Collected data
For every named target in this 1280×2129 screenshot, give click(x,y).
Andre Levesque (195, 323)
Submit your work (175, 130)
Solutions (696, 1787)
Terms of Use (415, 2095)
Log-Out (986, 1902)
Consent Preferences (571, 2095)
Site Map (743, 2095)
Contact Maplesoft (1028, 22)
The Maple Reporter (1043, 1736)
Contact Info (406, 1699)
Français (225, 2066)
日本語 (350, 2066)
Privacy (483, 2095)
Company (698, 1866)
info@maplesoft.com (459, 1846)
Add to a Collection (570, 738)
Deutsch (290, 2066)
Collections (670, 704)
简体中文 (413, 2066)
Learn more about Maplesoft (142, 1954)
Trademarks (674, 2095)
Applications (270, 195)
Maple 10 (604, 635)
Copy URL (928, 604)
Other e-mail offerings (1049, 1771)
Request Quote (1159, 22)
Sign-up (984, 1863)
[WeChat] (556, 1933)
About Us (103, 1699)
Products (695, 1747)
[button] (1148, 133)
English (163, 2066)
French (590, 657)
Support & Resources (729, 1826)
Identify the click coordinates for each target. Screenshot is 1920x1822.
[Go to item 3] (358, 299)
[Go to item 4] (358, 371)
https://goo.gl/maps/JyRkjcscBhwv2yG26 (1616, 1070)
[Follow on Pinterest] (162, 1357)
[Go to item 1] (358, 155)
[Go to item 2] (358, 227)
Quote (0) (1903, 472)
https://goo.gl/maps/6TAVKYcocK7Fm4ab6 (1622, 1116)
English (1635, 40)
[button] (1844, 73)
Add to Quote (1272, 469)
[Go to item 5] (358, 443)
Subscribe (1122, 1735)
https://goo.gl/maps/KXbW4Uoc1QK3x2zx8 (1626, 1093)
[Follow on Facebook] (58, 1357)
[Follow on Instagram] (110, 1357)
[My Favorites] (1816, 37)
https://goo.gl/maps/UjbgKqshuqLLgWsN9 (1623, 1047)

- TASK DETAILS
Count how many lines in the entries hold "https" and reply with that number alone.

- SOLUTION TO THE EXERCISE
4